A dead microwave made me understand why shopping on the Internet is so popular

So the microwave died, quite suddenly, over the weekend. I didn’t mourn it for a minute, because it was purchased by my husband and was huge—much bigger than we ever needed—and black and hideous, and also the buttons to set it were inside the door, which made it the stupidest microwave ever manufactured as far as I was concerned. I set out on Saturday morning to replace it, after having done a little bit of scouting online to see what microwaves cost these days. I wracked my brain trying to think of a locally owned store at which I could shop for a microwave, since I’d really rather give my business to the little guys, but couldn’t come up with anything.

I headed first to Best Buy, because they’d had the biggest online selection. In person, standing in the aisle, I had far less choice. In fact, the only white microwave they had in the size I wanted was a floor model, and while the sign said they were willing to knock $10 off the price because it was “out of the box,” I didn’t like the way the door was closing—especially since the door was what had just broken on the black behemoth. Next store.

Walmart was very, very busy. I don’t know what it is about parking lots at Walmarts, but they bring out the crazy in people. Driving highly defensively, I managed to park and head inside. The selection was as spotty as at Best Buy. There was a display model I liked, but, again, it was the only one in stock, so far as I could tell. At neither store had anyone approached and asked if I needed help. So, screw Walmart. On to Lowe’s.

I’d only ever been in Lowe’s once before. I get nervous in those vast warehouse places. But I managed to locate the microwaves. Again, one white model available. What about all the jillions of choices I’d had online? I guess they wanted me to shop online. But these stores, even if they are corporate behemoths, at least employ my friends and neighbors. Besides, dammit, I needed a microwave; I didn’t want to have to wait, and then go through the do-si-do of trying to arrange for delivery.

There were a couple of boxed-up versions of the white microwave that was on display. But the white microwave on display was only mostly white; one part of the exterior shell was actually beige. I looked around for somebody to ask if this two-toned-ness was an aberration. A woman was sitting with a couple at a computer terminal at the checkout desk, helping them with an order. I made eye contact with her. “Go ahead,” the female customer she was helping urged her, but she shook her head and went on with their transaction.
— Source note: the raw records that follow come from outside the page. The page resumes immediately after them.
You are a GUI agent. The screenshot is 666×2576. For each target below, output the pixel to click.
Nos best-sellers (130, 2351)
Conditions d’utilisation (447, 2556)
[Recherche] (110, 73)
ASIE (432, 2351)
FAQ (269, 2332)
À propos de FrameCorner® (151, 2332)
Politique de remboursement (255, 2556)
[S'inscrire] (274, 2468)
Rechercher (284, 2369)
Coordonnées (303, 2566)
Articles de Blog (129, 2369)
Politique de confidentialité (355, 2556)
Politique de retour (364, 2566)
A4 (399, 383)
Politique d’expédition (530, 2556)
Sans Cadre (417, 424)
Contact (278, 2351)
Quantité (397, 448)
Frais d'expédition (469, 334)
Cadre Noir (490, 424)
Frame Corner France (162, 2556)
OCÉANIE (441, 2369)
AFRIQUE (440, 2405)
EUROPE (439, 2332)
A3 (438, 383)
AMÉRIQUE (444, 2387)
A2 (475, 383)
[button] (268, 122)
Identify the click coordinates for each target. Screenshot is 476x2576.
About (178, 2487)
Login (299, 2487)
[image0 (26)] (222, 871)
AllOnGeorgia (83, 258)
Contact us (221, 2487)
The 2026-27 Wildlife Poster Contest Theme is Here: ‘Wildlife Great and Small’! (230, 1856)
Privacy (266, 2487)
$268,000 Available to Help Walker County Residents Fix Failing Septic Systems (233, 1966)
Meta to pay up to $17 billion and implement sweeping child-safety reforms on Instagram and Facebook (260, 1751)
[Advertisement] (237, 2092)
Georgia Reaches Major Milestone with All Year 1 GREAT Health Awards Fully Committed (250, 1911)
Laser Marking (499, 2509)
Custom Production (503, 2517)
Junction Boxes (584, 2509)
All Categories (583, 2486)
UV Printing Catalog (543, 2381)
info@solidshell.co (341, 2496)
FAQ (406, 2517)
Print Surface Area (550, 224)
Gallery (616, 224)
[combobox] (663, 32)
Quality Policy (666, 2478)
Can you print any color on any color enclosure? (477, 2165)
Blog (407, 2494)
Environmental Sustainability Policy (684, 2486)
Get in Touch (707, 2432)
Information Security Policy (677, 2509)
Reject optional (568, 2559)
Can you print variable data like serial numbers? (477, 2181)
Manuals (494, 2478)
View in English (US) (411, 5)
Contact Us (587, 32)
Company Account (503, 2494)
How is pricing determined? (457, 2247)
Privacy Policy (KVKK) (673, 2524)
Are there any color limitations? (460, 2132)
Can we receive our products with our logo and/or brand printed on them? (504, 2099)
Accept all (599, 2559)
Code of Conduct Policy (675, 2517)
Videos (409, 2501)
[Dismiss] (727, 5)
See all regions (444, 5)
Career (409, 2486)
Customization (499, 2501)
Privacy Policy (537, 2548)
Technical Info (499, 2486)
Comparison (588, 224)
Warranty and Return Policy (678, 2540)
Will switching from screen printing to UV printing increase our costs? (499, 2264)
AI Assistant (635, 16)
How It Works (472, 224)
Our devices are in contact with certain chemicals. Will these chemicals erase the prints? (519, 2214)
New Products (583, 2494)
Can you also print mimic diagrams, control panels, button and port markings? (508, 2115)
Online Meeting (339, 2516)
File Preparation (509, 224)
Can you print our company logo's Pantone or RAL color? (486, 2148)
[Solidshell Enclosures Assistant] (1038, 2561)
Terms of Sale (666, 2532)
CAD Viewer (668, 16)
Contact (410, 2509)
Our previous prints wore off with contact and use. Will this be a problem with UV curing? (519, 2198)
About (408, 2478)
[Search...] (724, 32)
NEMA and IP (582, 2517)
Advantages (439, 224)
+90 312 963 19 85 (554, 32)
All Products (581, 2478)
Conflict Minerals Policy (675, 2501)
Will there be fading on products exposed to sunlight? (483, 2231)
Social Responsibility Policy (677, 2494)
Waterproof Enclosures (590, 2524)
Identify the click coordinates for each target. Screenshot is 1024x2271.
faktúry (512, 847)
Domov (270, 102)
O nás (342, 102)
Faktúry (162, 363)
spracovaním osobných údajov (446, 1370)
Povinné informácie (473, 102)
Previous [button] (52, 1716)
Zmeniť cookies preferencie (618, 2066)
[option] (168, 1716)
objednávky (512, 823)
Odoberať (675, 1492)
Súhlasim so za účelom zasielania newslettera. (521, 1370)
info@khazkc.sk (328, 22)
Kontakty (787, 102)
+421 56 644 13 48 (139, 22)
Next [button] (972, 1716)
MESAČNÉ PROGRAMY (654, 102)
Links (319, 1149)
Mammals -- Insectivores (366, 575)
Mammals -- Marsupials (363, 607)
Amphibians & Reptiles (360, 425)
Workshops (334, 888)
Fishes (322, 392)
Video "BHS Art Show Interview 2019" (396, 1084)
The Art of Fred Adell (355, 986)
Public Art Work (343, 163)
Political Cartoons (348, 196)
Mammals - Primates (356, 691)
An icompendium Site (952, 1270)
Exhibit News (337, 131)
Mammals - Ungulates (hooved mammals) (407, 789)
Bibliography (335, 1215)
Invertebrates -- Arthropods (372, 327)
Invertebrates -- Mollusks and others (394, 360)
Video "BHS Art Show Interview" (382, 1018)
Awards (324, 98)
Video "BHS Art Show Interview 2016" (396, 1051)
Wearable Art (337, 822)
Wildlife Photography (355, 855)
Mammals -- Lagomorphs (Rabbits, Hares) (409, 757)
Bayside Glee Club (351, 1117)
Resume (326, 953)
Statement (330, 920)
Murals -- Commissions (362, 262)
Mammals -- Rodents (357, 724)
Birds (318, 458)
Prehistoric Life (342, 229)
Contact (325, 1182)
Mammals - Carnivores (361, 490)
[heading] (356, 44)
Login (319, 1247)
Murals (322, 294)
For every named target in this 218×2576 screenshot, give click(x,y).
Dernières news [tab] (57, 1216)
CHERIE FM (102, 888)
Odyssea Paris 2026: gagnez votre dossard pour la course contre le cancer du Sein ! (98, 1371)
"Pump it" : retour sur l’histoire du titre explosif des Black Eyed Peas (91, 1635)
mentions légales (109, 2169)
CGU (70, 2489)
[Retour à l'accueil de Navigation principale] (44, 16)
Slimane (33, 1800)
Fair enough—even though their transaction went on for another 10 minutes and I only had the one quick question: “What’s with this one beige piece?”

Finally, they finished up. The clerk moseyed over. “Can I help you?” she asked.

“Yeah,” I said. “I want to buy one of these, but I want mine to be all white, not white and beige.”

“Hmm,” she said. “I don’t know why that’s like that. Maybe because it’s been sitting out?”

So what’s to keep it from doing that in my kitchen, huh? “If I buy one of these and open the box, will it be all white?” I asked.

“Should be,” my customer service ace said.

“Great,” I told her, and put the microwave in my cart.

“Have a blessed Christmas,” she said, with an utter lack of warmth.

I brought the microwave home and set it up. It’s all white. So far.

Here’s the thing, though. On Friday night, I bought my husband a set of martini glasses over the Internet. (Don’t tell him; they’re a Christmas present.) So far, I’ve gotten five separate emails updating me on the status of my martini glasses. The online merchant seems downright frantic to keep me informed of where those glasses are. And right now, I feel a helluva lot friendlier toward the online merchant’s computerized tracking system than I do to the sales clerk at Lowe’s, not to mention the nonexistent customer service people at Walmart and Best Buy.

I know those jobs don’t pay much. I know those stores are understaffed. I understand there’s not a lot of money in the budget for training. But dang, people, if you want me to shop in your stores, you’re going to have to have some actual items in stock, and you’re going to have to have someone available to answer my questions without my having to stalk them through the miles of aisles. Bare minimum. That’s what I’m asking. Or I’m getting my next microwave online.